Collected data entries
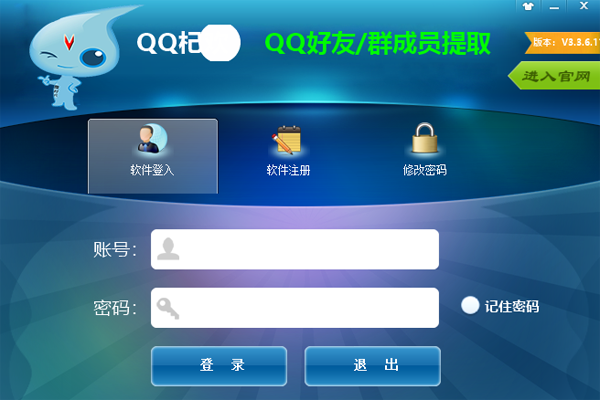
Task: Switch to the 软件登入 tab
Action: [x=153, y=156]
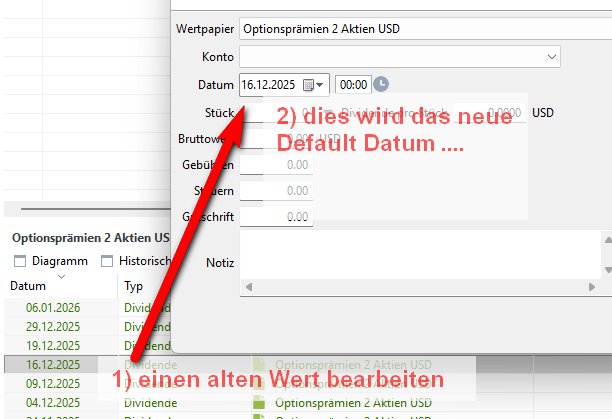Click the clock icon beside time field

[381, 85]
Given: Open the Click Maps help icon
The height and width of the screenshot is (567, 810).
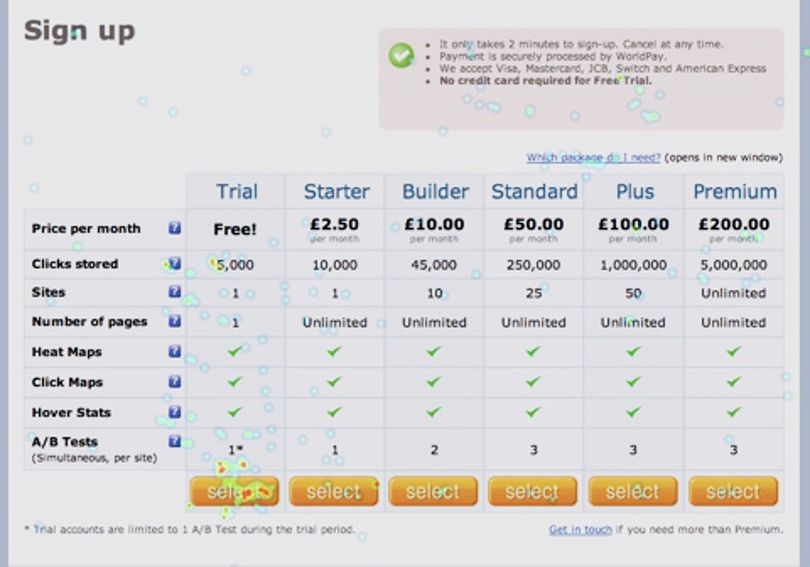Looking at the screenshot, I should point(175,382).
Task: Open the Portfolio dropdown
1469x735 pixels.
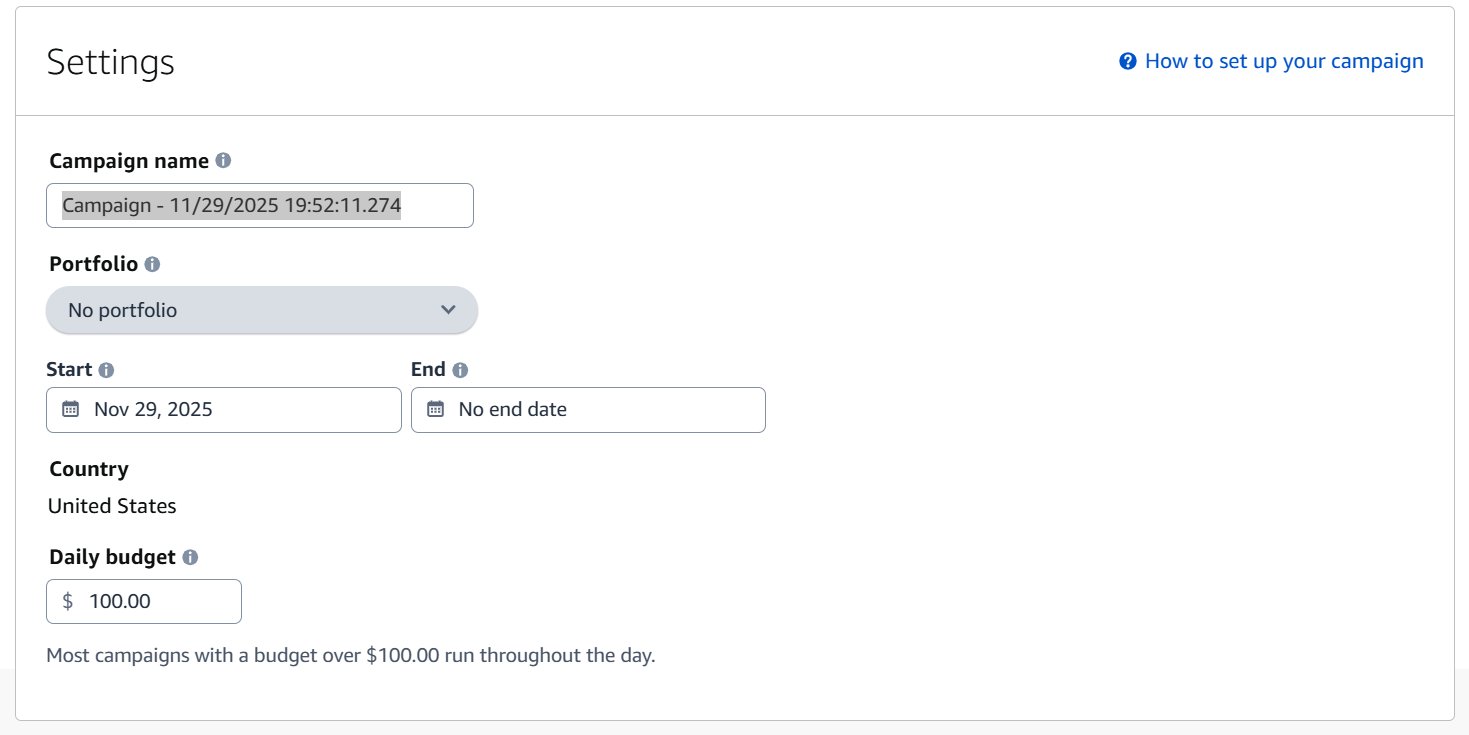Action: click(x=261, y=310)
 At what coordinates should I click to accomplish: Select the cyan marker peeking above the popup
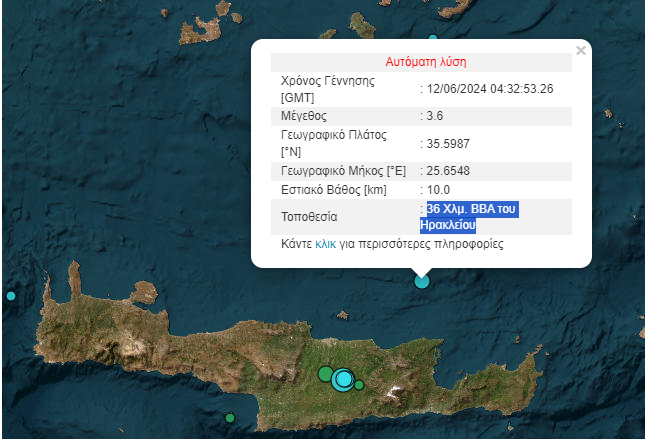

:: Problem requirements ::
Print, please, exactly the lines from the one holding "Given: Open the Click Maps help icon" through the final line of the data, both included, while leaving out each picture.

:: Answer ::
Given: Open the Click Maps help icon
The height and width of the screenshot is (567, 810).
Looking at the screenshot, I should point(175,382).
Task: Open the Portfolio dropdown
1469x735 pixels.
Action: click(x=261, y=310)
 At what coordinates should I click to accomplish: Select the cyan marker peeking above the popup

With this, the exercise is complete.